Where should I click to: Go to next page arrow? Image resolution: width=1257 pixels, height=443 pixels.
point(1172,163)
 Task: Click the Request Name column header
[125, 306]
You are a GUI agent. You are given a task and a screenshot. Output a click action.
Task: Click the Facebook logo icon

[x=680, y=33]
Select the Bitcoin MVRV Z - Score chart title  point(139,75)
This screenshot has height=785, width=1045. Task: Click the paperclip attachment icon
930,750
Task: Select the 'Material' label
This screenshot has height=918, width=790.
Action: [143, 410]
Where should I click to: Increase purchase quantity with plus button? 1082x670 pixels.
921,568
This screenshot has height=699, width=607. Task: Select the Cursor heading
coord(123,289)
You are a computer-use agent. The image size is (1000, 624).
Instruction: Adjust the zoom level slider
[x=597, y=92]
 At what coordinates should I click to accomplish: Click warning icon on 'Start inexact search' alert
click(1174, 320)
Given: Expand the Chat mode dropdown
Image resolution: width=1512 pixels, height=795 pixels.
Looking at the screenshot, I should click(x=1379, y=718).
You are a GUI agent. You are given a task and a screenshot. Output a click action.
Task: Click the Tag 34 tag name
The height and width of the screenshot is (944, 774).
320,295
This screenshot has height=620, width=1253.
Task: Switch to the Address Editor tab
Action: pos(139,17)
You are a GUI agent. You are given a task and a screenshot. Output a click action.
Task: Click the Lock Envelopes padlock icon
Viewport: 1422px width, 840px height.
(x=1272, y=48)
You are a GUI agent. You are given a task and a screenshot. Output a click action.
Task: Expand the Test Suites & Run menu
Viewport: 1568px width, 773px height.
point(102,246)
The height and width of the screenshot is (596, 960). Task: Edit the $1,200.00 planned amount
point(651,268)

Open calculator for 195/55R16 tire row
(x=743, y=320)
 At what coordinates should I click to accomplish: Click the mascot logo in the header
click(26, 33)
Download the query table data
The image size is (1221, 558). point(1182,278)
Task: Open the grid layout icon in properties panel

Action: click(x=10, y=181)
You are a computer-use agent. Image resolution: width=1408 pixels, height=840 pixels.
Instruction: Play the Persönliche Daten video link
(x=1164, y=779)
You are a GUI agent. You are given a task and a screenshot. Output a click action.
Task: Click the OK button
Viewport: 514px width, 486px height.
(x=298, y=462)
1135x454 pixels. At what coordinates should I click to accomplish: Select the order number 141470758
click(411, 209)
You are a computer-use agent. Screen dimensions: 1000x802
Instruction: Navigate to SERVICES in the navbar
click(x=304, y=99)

#### Job:
Write out, word for word, the lines of the listing above between the line holding "Task: Select the 'Material' label" and the line holding "coord(123,289)", both included.

#### Task answer:
Task: Select the 'Material' label
This screenshot has height=918, width=790.
Action: [143, 410]
Where should I click to: Increase purchase quantity with plus button? 1082x670 pixels.
921,568
This screenshot has height=699, width=607. Task: Select the Cursor heading
coord(123,289)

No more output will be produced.